**EXERCISE OBJECTIVE**
Restate, exactly as written, the entries below from the line that holds "Instruction: Redo the edit in top bar" through the line that holds "Given: Open the 多周期图 dropdown menu". Pictures are not part of the copy.

**Stored records**
++++++++++++++++++++

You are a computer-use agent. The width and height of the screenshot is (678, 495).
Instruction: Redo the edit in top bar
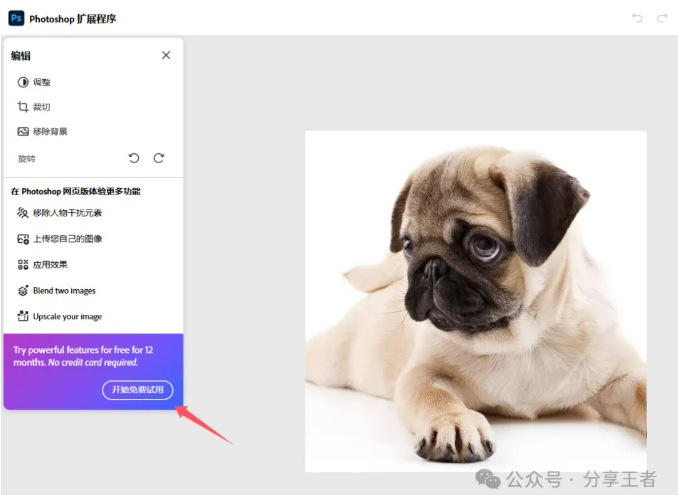pos(661,18)

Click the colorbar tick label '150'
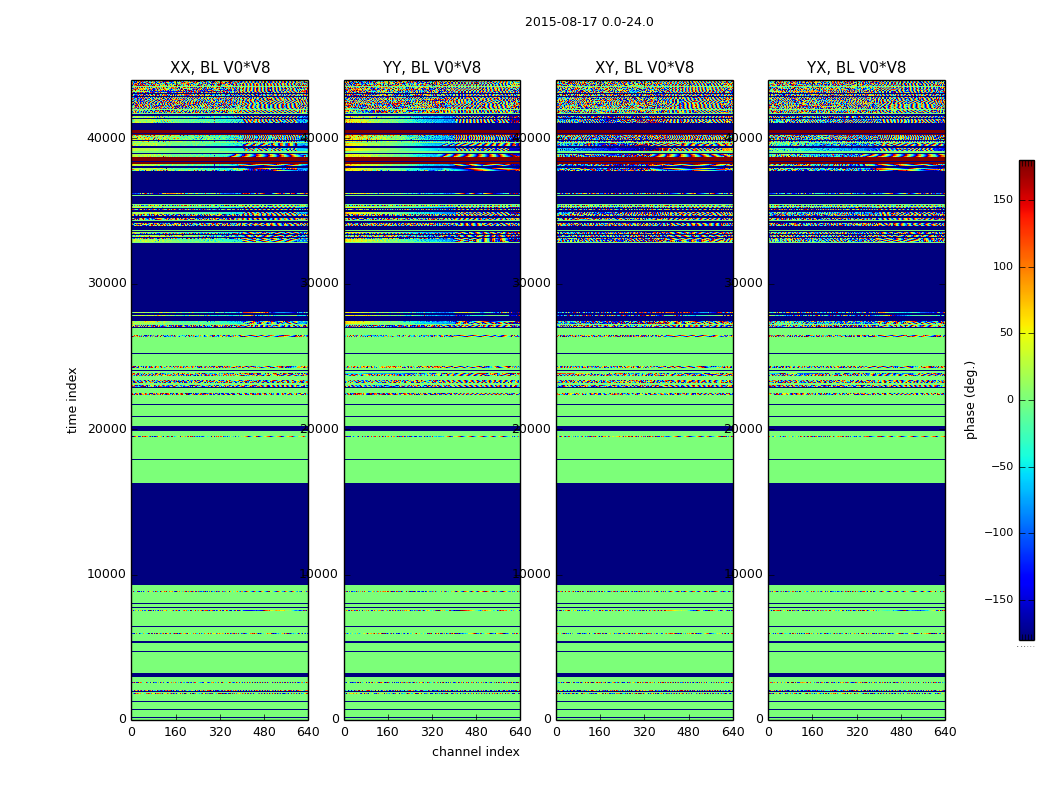[x=1002, y=200]
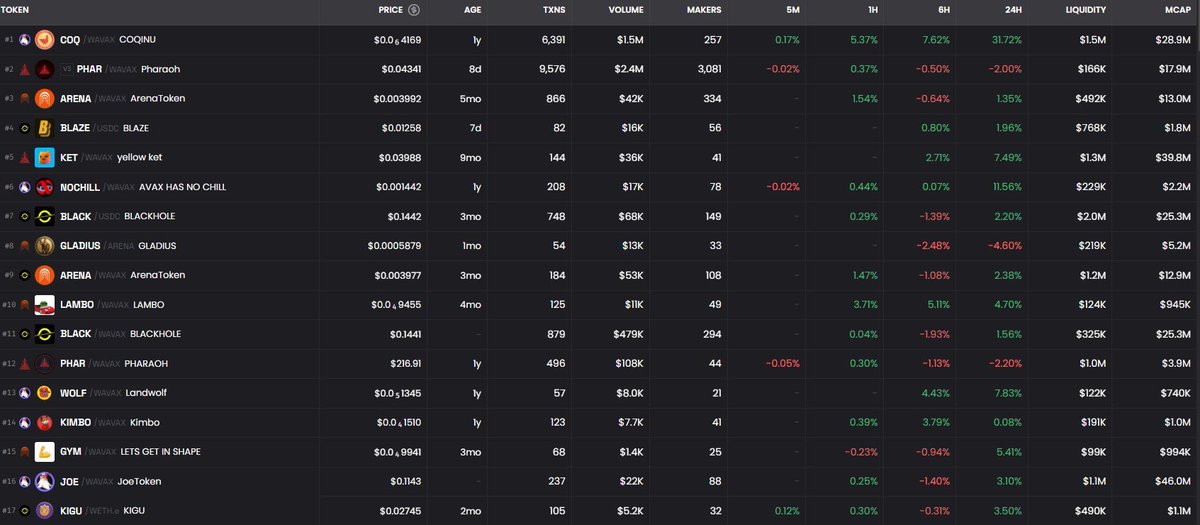Viewport: 1200px width, 525px height.
Task: Toggle the price currency dollar icon
Action: [x=415, y=10]
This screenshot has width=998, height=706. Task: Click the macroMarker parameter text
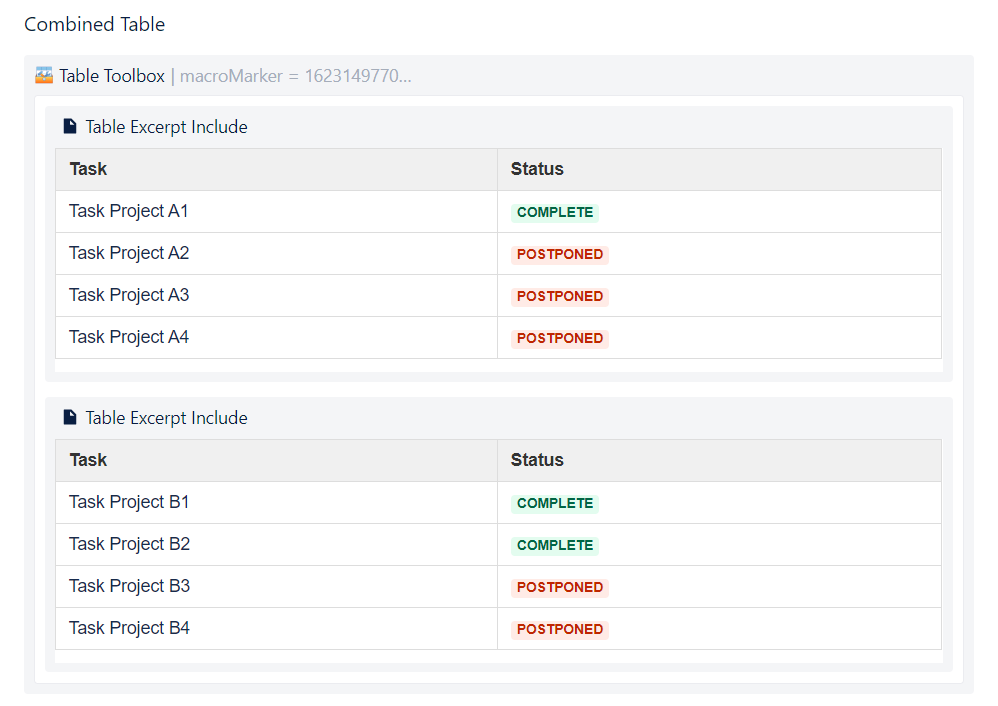(295, 76)
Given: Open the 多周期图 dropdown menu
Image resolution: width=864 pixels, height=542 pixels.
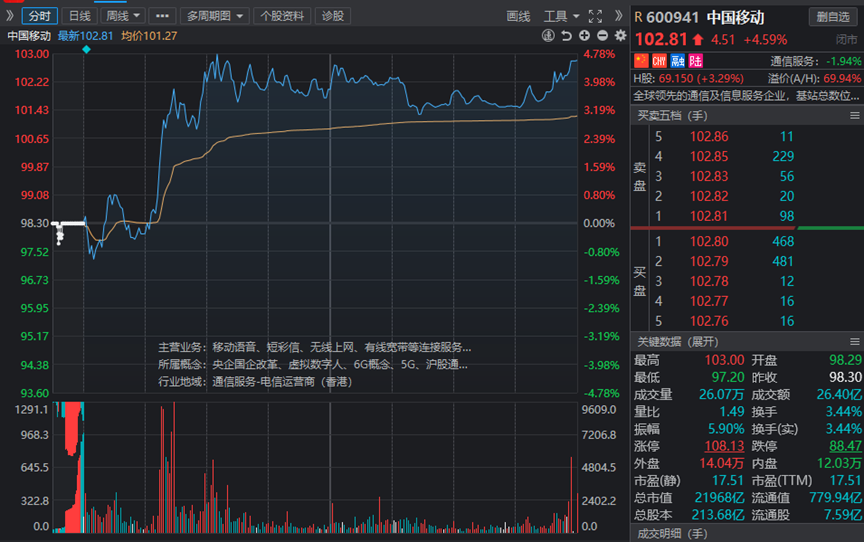Looking at the screenshot, I should 215,16.
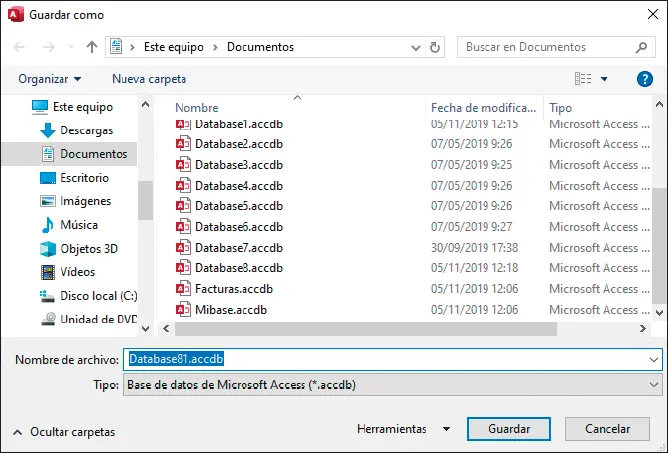Image resolution: width=668 pixels, height=453 pixels.
Task: Click the up one level arrow
Action: click(92, 47)
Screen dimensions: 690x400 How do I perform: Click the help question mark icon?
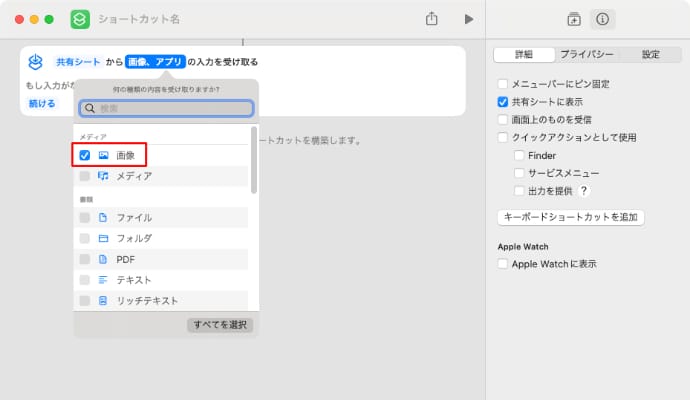click(584, 191)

++++++++++++++++++++

**OUTPUT OF THE EXERCISE**
Instruction: Redo the edit in top bar
pos(661,18)

Click the colorbar tick label '150'
[x=1002, y=200]
Viewport: 1200px width, 525px height.
Task: Toggle the price currency dollar icon
Action: [x=415, y=10]
This screenshot has width=998, height=706. Task: Click the macroMarker parameter text
(295, 76)
Given: Open the 多周期图 dropdown menu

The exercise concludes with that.